September 1, 1999 | Response Magazine

The Monster in the Mirror: Reflections on the FTC's use of the 'mirror image doctrine'

4 min

Previously published in Response magazine

The Federal Trade Commission Act gives the FTC the power to prosecute false or unsubstantiated advertising. If you advertise copper bracelets as a cure for arthritis, or shark cartilage as a cure for cancer, you might expect to get a letter from an FTC attorney demanding substantiation for your claim.

But the First Amendment to the Constitution permits authors to say just about anything they want in their books. So if you want to publish a book claiming that wearing copper bracelets cures arthritis, or that taking shark cartilage capsules will cure cancer, you're free to do so.

Of course, if you can't advertise your book, you're going to have a hard time selling any copies. And if you can't sell a book, you're going to have a hard time getting it published. The First Amendment wouldn't mean much if it only allowed you to write a book but didn't allow you to sell it.

All this is by way of introducing you to a little-known but very important legal principle known as the "mirror image doctrine." The mirror image doctrine is how the FTC reconciles its jurisdiction over advertising with the First Amendment. The FTC ordinarily will not challenge advertising claims that promote the sale of books or "other publications" -- which presumably includes audiotapes and videotapes as well as printed materials that don't resemble a conventional book -- as long as that advertising meets certain conditions. If it does, whether the advice being offered by the publication will achieve the results claimed for it does not matter.

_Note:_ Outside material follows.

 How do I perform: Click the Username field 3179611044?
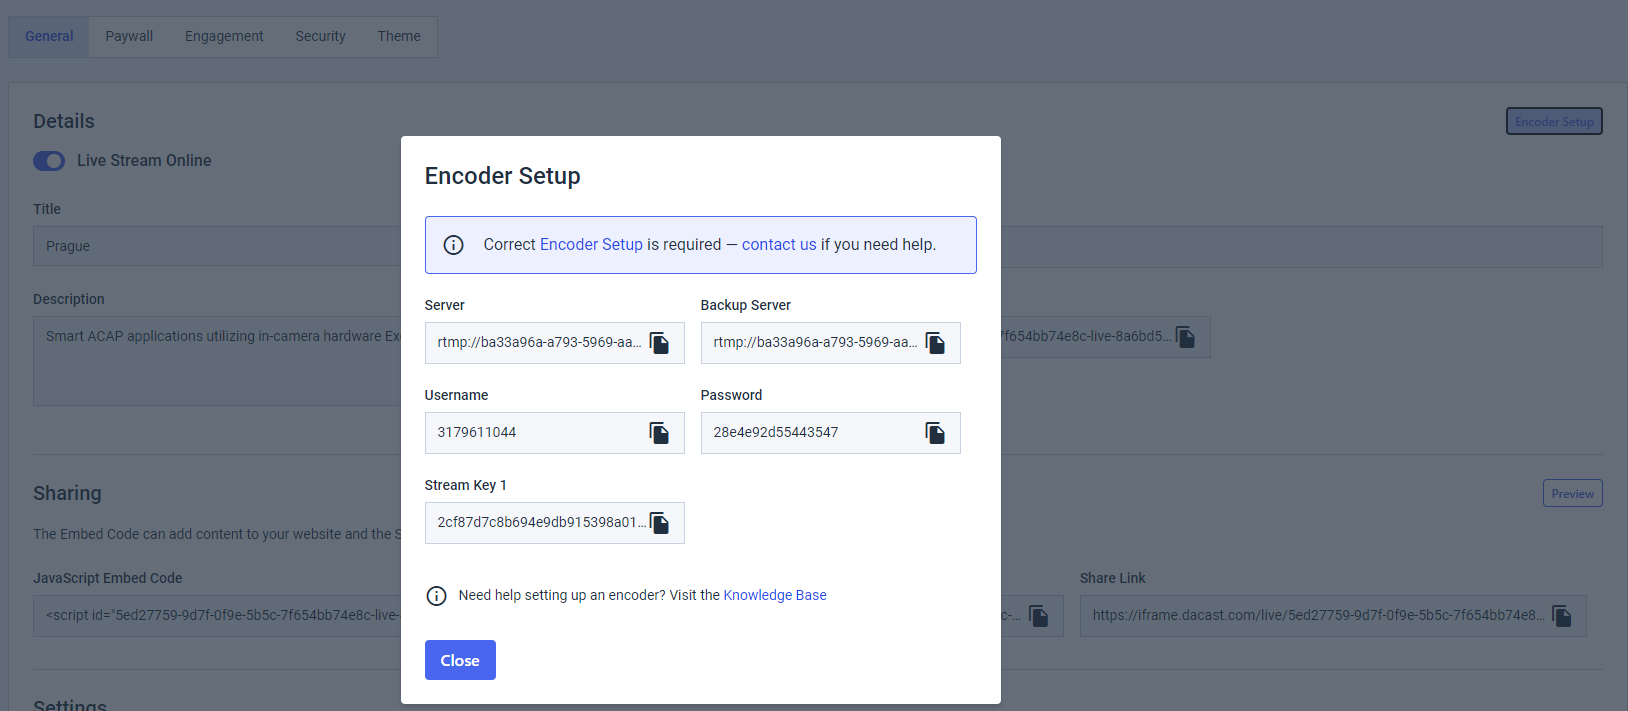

For example, the advertising must only purport to express the opinion of the author or to quote the contents of the publication. In other words, the advertising can't claim that copper bracelets are "scientifically proven" to relieve the pain of arthritis. If you do make such a claim, you must substantiate that claim in the usual way -- by producing well-controlled clinical studies or other scientific evidence to support it.

Second, the publication (or the advertising for the publication) can't be used to promote the sale of some other product. So the author of a book about copper bracelets can't sell copper bracelets. (To play it safe, the author should think very carefully before selling a customer list to a third party who is planning to call those customers and sell them copper bracelets, or otherwise assisting anyone who markets copper bracelets.)

Few FTC decisions or orders discuss the mirror image doctrine, so its exact limits are far from clear. But we suspect that a lot of well-known book-and-tape products have escaped challenge not because the FTC believes that their contents are substantiated, but because it doesn't want to lose a case on First Amendment grounds. The FTC staff generally plays it safe when it identifies new cases to prosecute -- they tend to bring cases only when the facts and law are clearly in their favor -- so it would not be surprising if the staff gave a wide berth to any advertiser who had a plausible mirror image doctrine argument.

For example, the FTC has targeted numerous sellers of dietary supplements and exercise products that claim to help consumers lose weight, but it has not challenged many other marketers who make equally aggressive claims for their weight-loss regimens, but only sell books and tapes. We may never know for sure -- the FTC doesn't have to explain itself when it chooses not to take legal action -- but that seeming anomaly is probably due to the FTC's fear that it might lose such challenges on First Amendment grounds.

Selling a controversial weight-loss or health-care product might result in a demand for substantiation that supports your claims. But selling a book or tapes about the product should keep you out of harm's way -- if you comply with the requirements of the mirror image doctrine.